MASAYA, Nicaragua (Reuters) - Nicaraguan police and masked gunmen clashed with anti-government protesters on Tuesday, leaving at least two dead following the suspension of peace talks to quell two months of deadly demonstrations, a human rights group said.

Youths armed with homemade mortars and slings fired off projectiles from behind brick barricades in the southern city of Masaya, video footage taken by Reuters showed. Protesters there have kept a police station under siege for over two weeks in defiance of President Daniel Ortega.

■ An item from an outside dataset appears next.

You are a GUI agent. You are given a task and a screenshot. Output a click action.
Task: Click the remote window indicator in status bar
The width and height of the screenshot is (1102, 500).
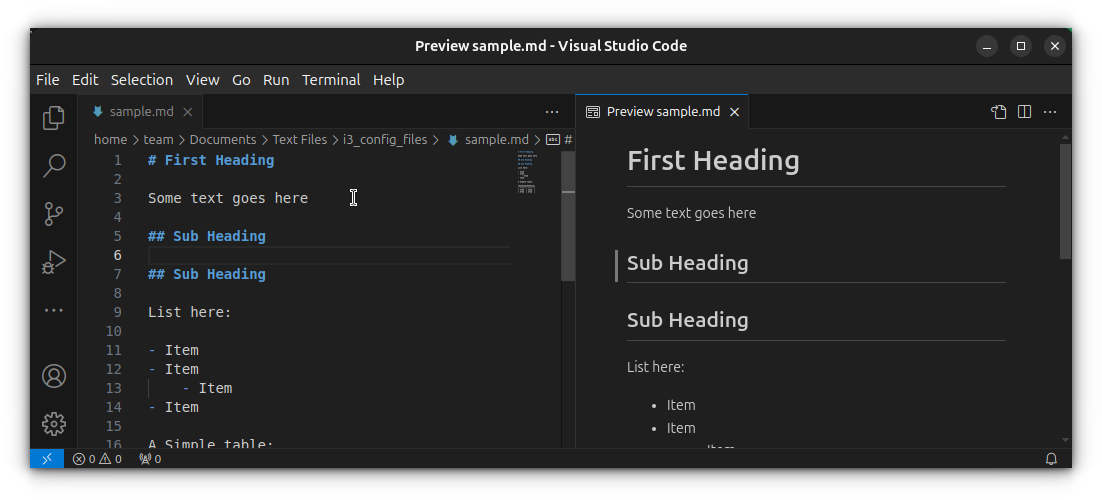(x=47, y=459)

Nicaragua has been convulsed by unrest since Ortega in April proposed cutting pension benefits to cover a social security shortfall. The plan, later dropped, triggered demonstrations that turned fatal and led to demands for his resignation.

Since then, at least 170 people have been killed in clashes between pro-Ortega forces and demonstrators, rights groups say.

Representatives of civil society organizations have called for early elections to end the impasse, but they broke off talks with the government on Monday until Ortega sent an invitation for international observers to enter the Central American country.

Juan Sebastian Chamorro, a leader of the main civic alliance seeking to broker agreement with the government, said there was no point in holding further talks about early elections "while people are being killed in the street."

Alvaro Leiva, a spokesman for Nicaraguan human rights group ANPDH, said at least 32 people had been injured in Masaya and two killed. Police declined to comment.

The U.S. government on Monday urged Nicaragua to stage early elections to end the violence, and Carlos Trujillo, the U.S. Permanent Representative to the Organization of American States, (OAS) was due to arrive in Managua on Tuesday.

Trujillo is scheduled to hold meetings to take stock of the situation ahead of an OAS permanent council special session on Nicaragua on Friday.